EXERCISE DETAILS
Write out exactly, please, every line from the beginning of the entries to the line holding "Screen dimensions: 476x451", and no pictures.

[Stored records]
____________
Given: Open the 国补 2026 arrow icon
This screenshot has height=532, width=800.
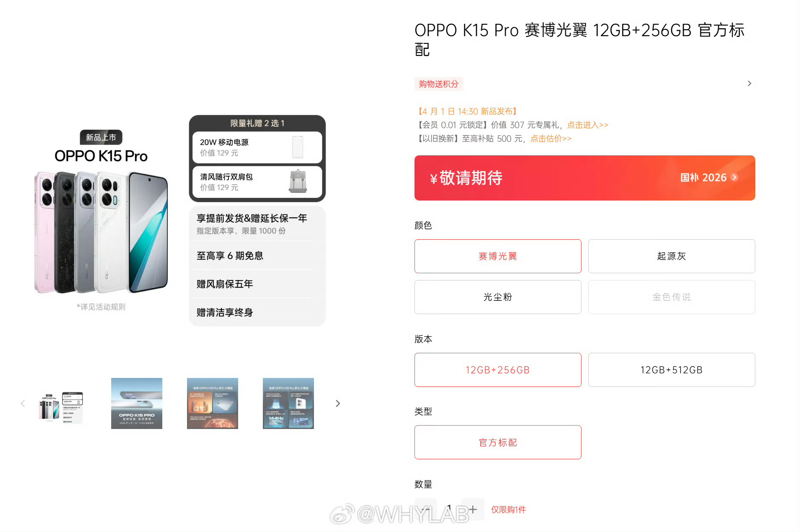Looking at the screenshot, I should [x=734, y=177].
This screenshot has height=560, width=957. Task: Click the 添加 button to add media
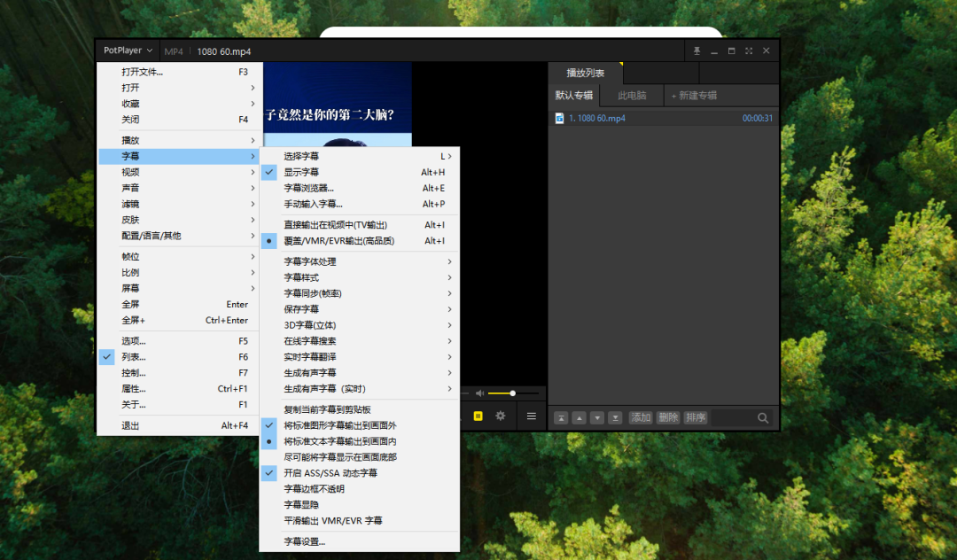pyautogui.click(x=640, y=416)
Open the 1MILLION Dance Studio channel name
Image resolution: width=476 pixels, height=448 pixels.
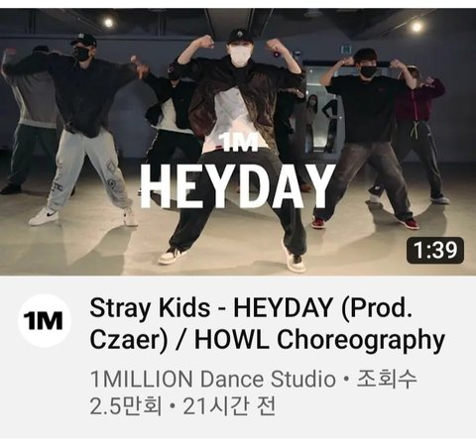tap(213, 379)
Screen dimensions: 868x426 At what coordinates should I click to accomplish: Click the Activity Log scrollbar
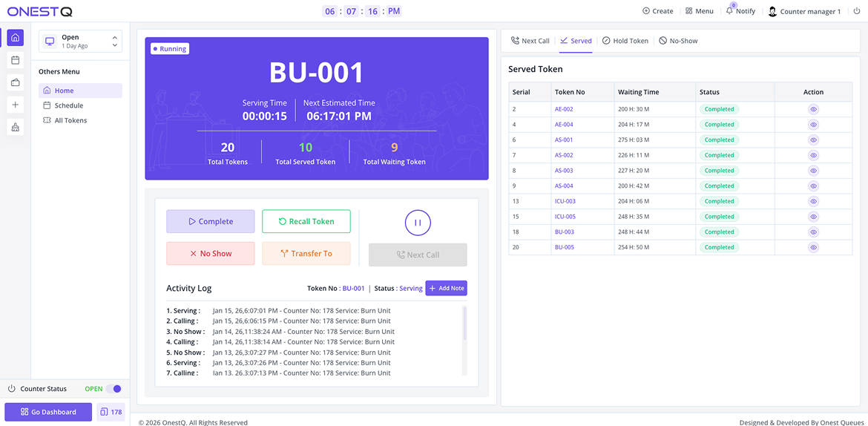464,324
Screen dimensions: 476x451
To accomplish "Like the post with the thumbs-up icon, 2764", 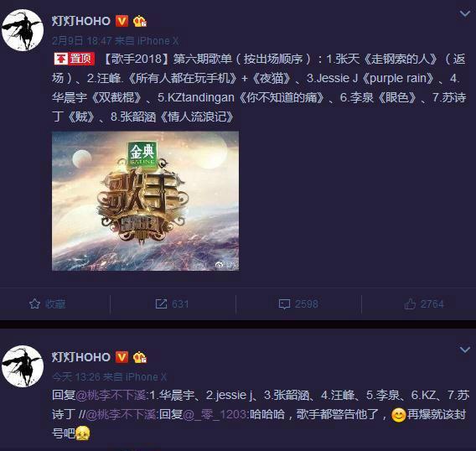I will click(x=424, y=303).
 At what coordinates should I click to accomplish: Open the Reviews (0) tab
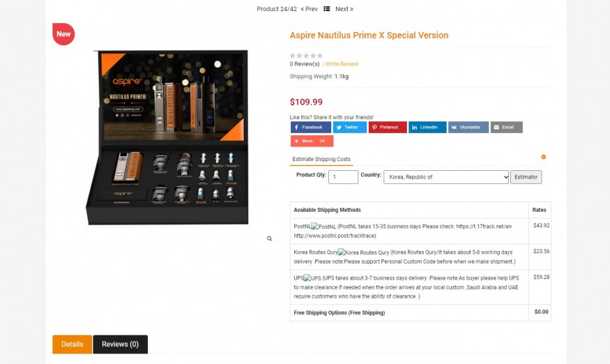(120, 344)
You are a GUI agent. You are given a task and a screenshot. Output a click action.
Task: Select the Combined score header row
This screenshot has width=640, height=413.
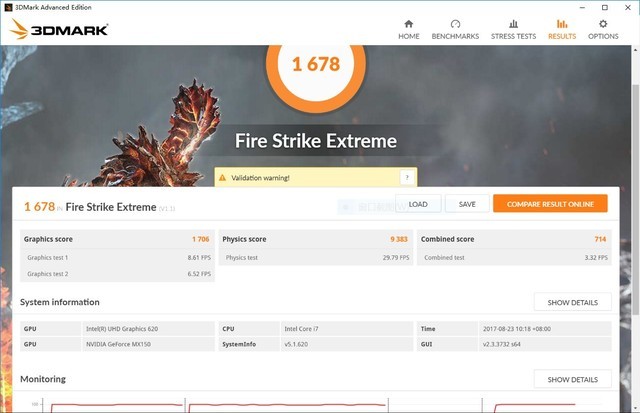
____________
FINISHED EXERCISE
Given: Open the 国补 2026 arrow icon
This screenshot has height=532, width=800.
Looking at the screenshot, I should [x=734, y=177].
This screenshot has height=560, width=957. Task: Click the 添加 button to add media
pyautogui.click(x=640, y=416)
Open the 1MILLION Dance Studio channel name
Image resolution: width=476 pixels, height=448 pixels.
tap(213, 379)
Screen dimensions: 868x426 At what coordinates should I click to accomplish: Click the Activity Log scrollbar
464,324
Screen dimensions: 476x451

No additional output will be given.